IP のデバイスは、ローカル アドレス(ローカル セグメントまたは LAN のデバイスを一意に識別)とネットワーク アドレス(デバイスが属するネットワークを識別)の両方を持つことができます。ローカル アドレスは、より正確にはデータリンク アドレスとして知られています。その理由は、ローカル アドレスはパケット ヘッダーのデータリンク層(OSI モデルの第 2 層)の部分にあり、データリンク デバイス(ブリッジやすべてのデバイス インターフェイスなど)によって読み取られるからです。データリンク層内の MAC 副層がその層用にアドレスを処理するため、技術志向が強い人ほどローカル アドレスを MAC アドレスと呼びます。

たとえば、イーサネットでデバイスと通信するには、Cisco IOS XR ソフトウェアがまずそのデバイスの 48 ビットの MAC アドレスまたはローカル データリンク アドレスを特定する必要があります。IP アドレスからローカル データリンク アドレスを決定する処理は、アドレス解決と呼ばれています。

単一の LAN でのアドレス解決

次のプロセスでは、送信元デバイスと宛先デバイスが同じ LAN に接続されている場合のアドレス解決について説明します。

  1. エンド システム A(ノード A)は ARP 要求を LAN にブロードキャストし、エンド システム B(ノード B)の MAC アドレスの学習を試みます。

  2. ブロードキャストは、エンド システム B を含め LAN 上のすべてのデバイスで受信され、処理されます。

  3. エンド システム B のみが、ARP 要求に応答します。ARP 応答に自身の MAC アドレスを含めてエンド システム A(ノード A)に送信します。

  4. エンド システム A(ノード A)は応答を受信し、自身の ARP キャッシュにエンド システム B の MAC アドレスを保存します(ARP キャッシュ内で、ネットワーク アドレスが MAC アドレスに関連付けられます)。
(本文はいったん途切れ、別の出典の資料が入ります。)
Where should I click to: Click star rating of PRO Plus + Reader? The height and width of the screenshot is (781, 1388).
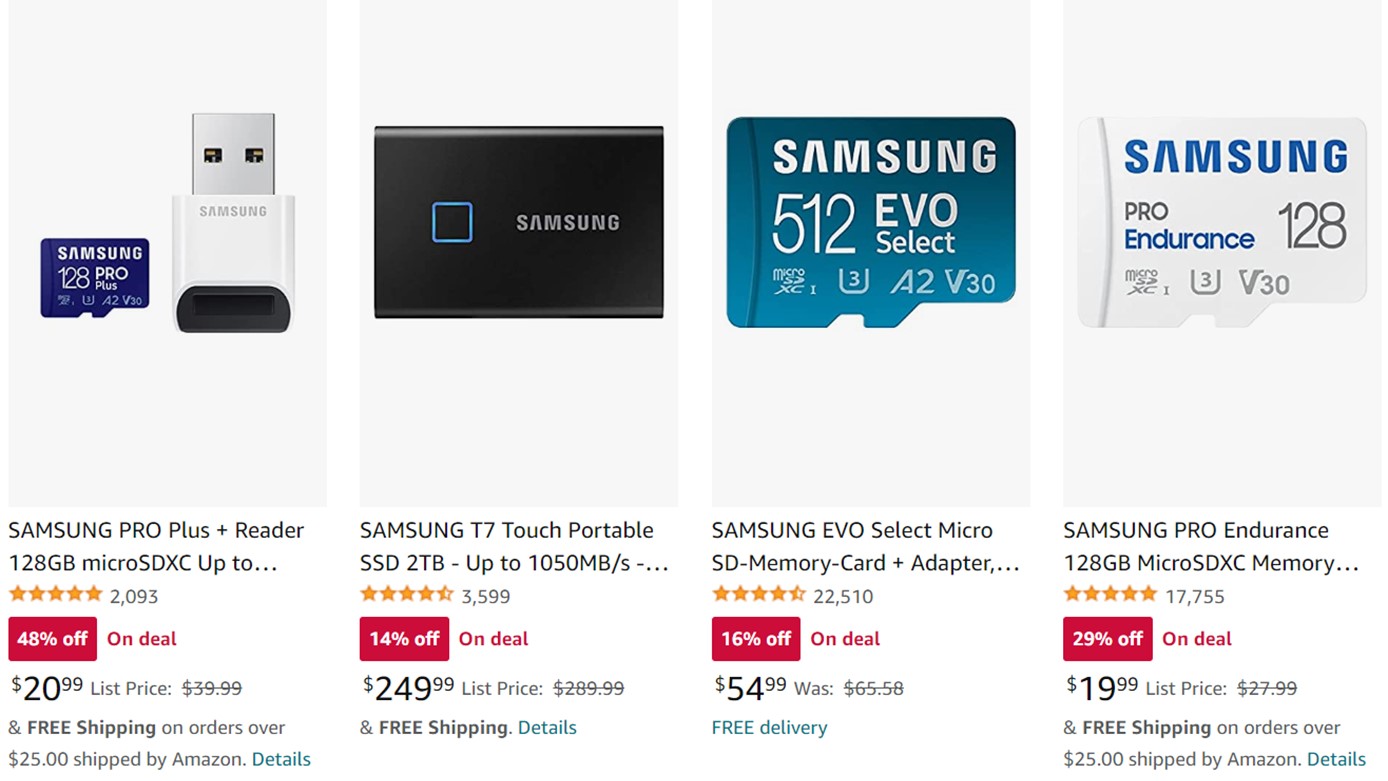56,595
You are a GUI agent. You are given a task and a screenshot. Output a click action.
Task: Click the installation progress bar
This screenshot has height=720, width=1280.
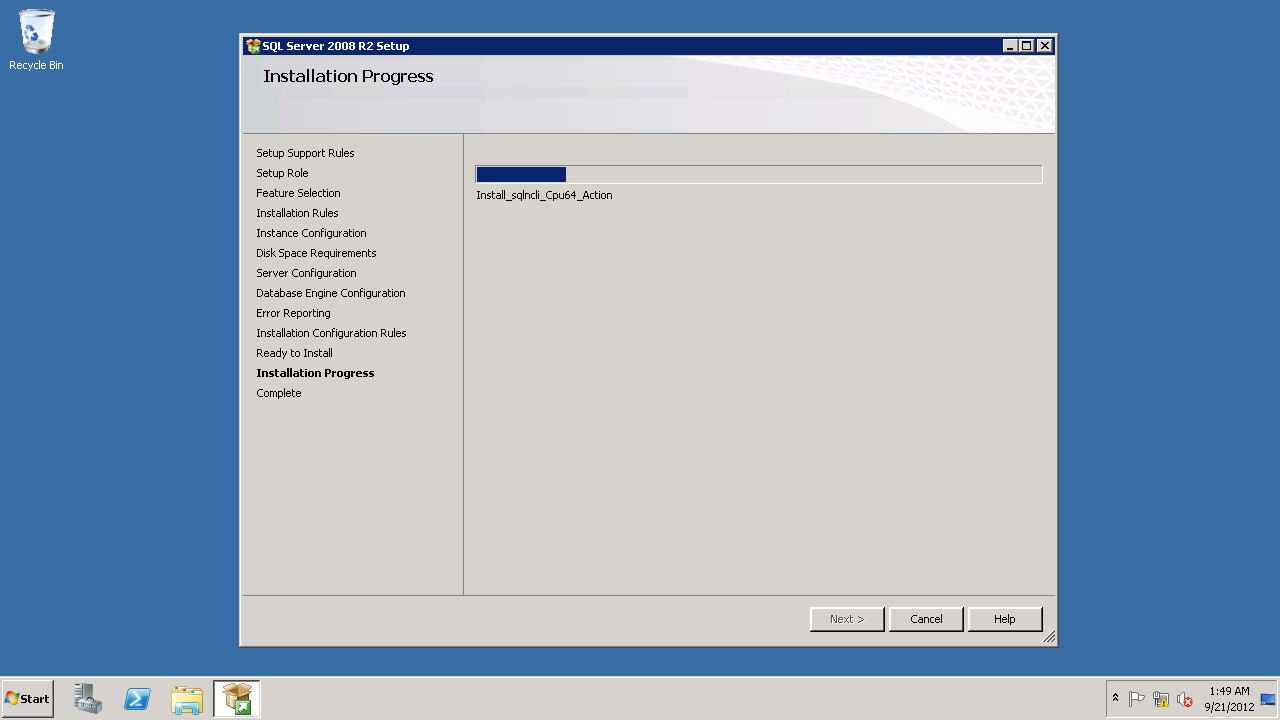point(758,174)
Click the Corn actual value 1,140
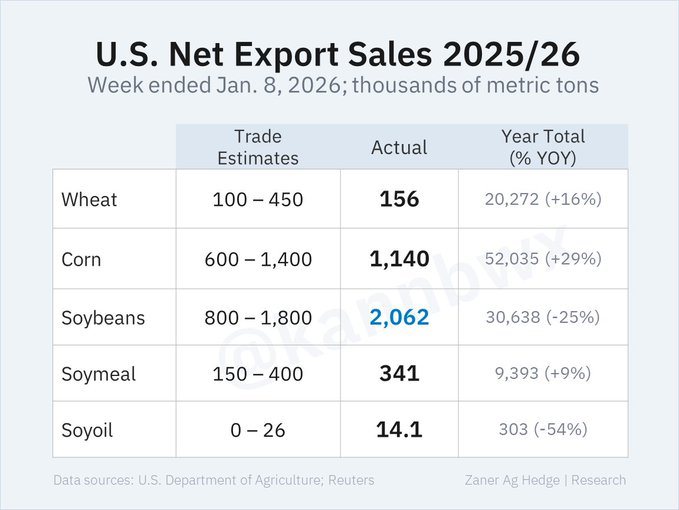The height and width of the screenshot is (510, 679). (x=399, y=259)
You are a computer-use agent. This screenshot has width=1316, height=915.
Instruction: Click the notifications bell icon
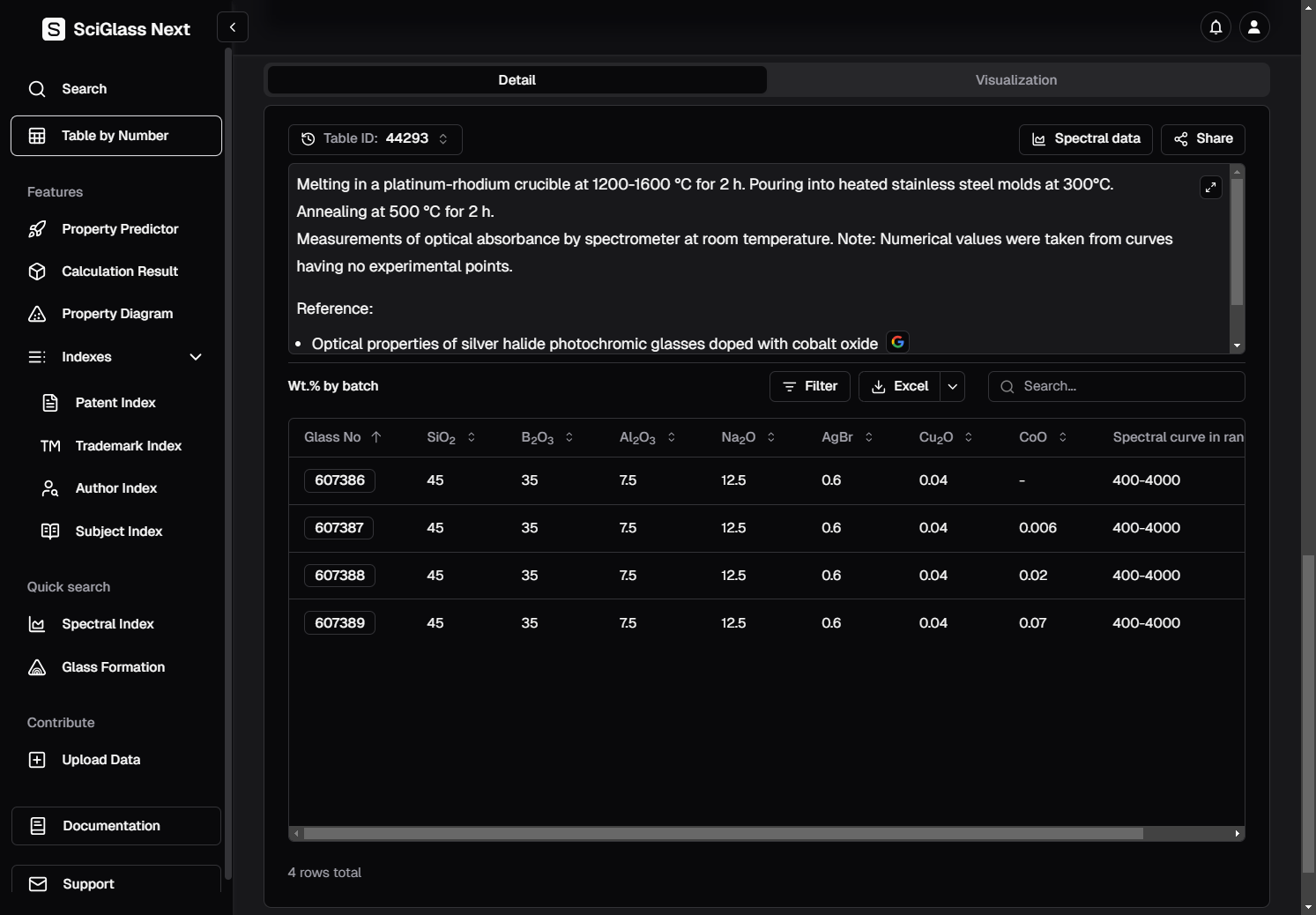(1216, 27)
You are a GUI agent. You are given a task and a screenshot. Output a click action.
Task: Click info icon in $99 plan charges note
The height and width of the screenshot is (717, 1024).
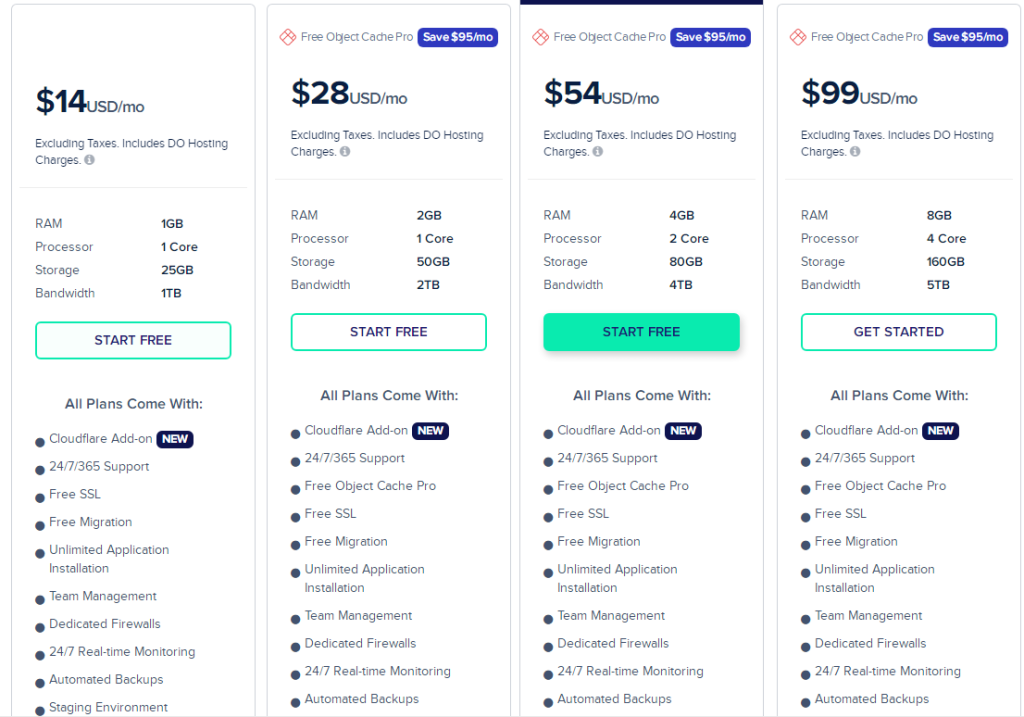point(855,152)
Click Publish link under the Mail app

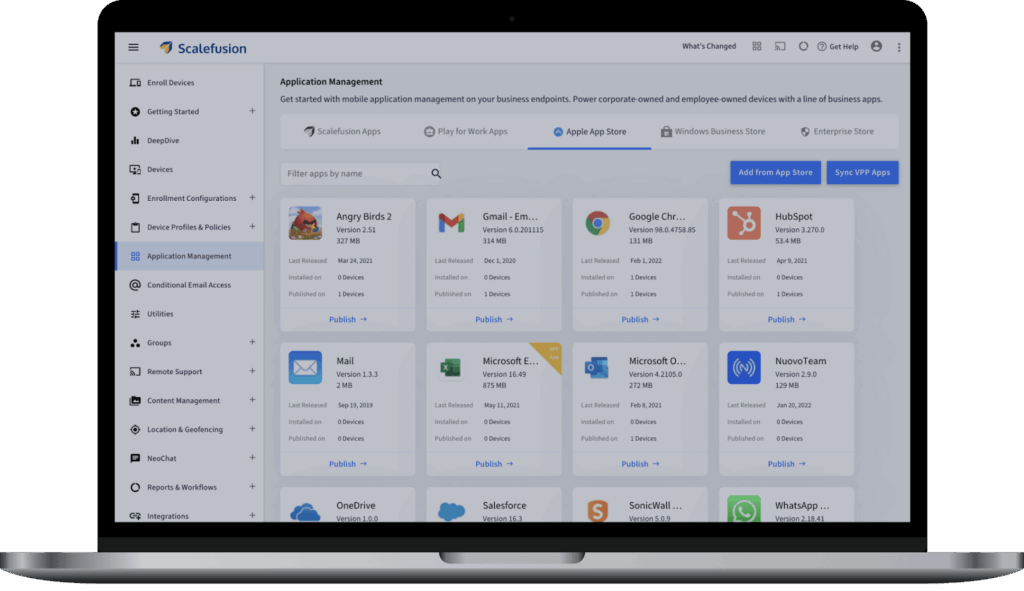tap(347, 464)

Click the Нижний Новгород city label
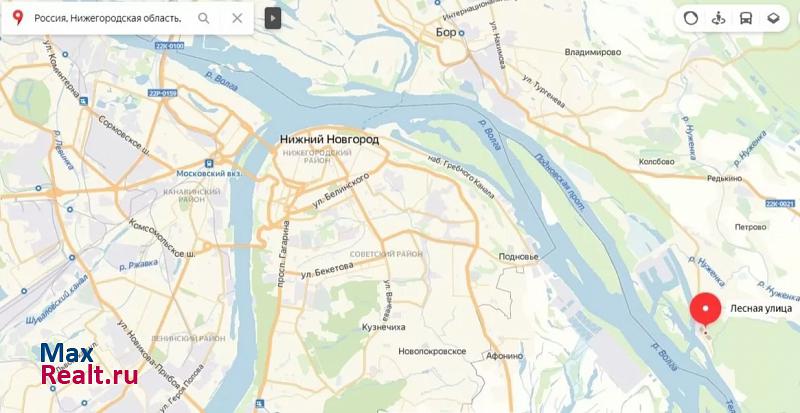329,139
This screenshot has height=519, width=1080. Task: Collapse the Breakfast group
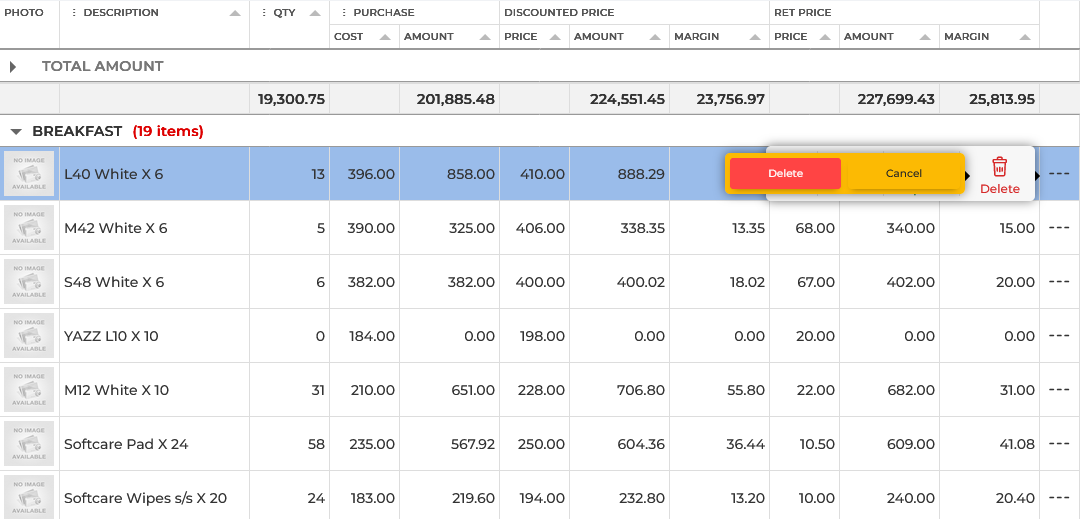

  5. エンド システム A(ノード A)はエンド システム B との通信が必要になるたびに、ARP キャッシュをチェックしてエンド システム B の MAC アドレスを探し、フレームを直接送信します。最初に ARP 要求を使用する必要はありません。

ルータによって相互接続されている場合のアドレス解決

次のプロセスでは、送信元デバイスと宛先デバイスが、ルータによって相互接続された異なる LAN に接続されている場合のアドレス解決について説明します(プロキシ ARP が有効になっている場合のみ)。

  1. エンド システム Y(ノード A)は ARP 要求を LAN にブロードキャストし、エンド システム Z(ノード B)の MAC アドレスの学習を試みます。

  2. ブロードキャストは、ルータ X を含め LAN 上のすべてのデバイスで受信され、処理されます。

  3. ルータ X は、自身のルーティング テーブルをチェックし、エンド システム Z(ノード B)が別の LAN 上にあることを突き止めます。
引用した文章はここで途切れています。